TASK PROMPT —
Please rewrite the stretch of the inflation transcript from "HORSLEY: It's kind" through "should reflect that.", replacing "airline tickets" with "hotel stays".

SOURCE PASSAGE —
--- START ---
ROB SCHMITZ, HOST:
Inflation was somewhat hotter in February than forecasters had expected, and that means the Federal Reserve is likely to take its time before cutting interest rates. Gasoline and rent were some of the big drivers of inflation last month. Meanwhile, grocery prices barely budged. NPR's Scott Horsley joins us now with the details. Hey, Scott.
SCOTT HORSLEY, BYLINE: Hi, Rob.
SCHMITZ: So what does today's report tell us about where inflation is headed?
HORSLEY: It's kind of a mixed bag. Gasoline prices jumped pretty sharply last month, helping to fuel inflation, but the price of a lot of other goods has been leveling off or even coming down a little bit. Where we continue to see upward pressure on prices is mostly in services - things like restaurant meals or airline tickets - and, once again, housing. Forecasters don't think housing inflation is going to continue at this rate based on what we've seen in the real-time rental market. Rents are just not going up as fast as they had been. Chief economist Gus Faucher of PNC Financial Services Group says eventually the government's inflation numbers should reflect that.
--- END ---
Dataset entries:
--- START ---
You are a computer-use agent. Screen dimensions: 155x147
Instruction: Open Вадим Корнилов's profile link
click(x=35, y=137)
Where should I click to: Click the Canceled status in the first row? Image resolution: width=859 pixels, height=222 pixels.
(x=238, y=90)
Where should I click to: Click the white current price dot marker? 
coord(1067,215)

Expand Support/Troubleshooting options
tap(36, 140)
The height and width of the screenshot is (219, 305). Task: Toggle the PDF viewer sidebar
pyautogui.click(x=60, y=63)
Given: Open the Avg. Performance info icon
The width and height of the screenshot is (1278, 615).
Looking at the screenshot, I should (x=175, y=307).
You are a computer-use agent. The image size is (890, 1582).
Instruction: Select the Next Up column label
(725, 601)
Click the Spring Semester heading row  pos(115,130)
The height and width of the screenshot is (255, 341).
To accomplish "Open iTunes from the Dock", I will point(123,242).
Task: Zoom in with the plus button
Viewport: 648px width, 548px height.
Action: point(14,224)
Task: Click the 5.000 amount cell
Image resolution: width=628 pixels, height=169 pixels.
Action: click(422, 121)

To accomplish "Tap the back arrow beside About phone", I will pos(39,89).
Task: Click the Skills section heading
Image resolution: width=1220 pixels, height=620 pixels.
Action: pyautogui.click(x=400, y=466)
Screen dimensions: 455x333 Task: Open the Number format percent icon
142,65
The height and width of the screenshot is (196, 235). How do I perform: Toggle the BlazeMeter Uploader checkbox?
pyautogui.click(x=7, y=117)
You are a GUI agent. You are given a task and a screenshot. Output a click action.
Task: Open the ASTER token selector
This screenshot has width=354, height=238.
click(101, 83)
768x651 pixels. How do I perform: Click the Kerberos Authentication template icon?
--- END ---
TASK RESULT —
HORSLEY: It's kind of a mixed bag. Gasoline prices jumped pretty sharply last month, helping to fuel inflation, but the price of a lot of other goods has been leveling off or even coming down a little bit. Where we continue to see upward pressure on prices is mostly in services - things like restaurant meals or hotel stays - and, once again, housing. Forecasters don't think housing inflation is going to continue at this rate based on what we've seen in the real-time rental market. Rents are just not going up as fast as they had been. Chief economist Gus Faucher of PNC Financial Services Group says eventually the government's inflation numbers should reflect that.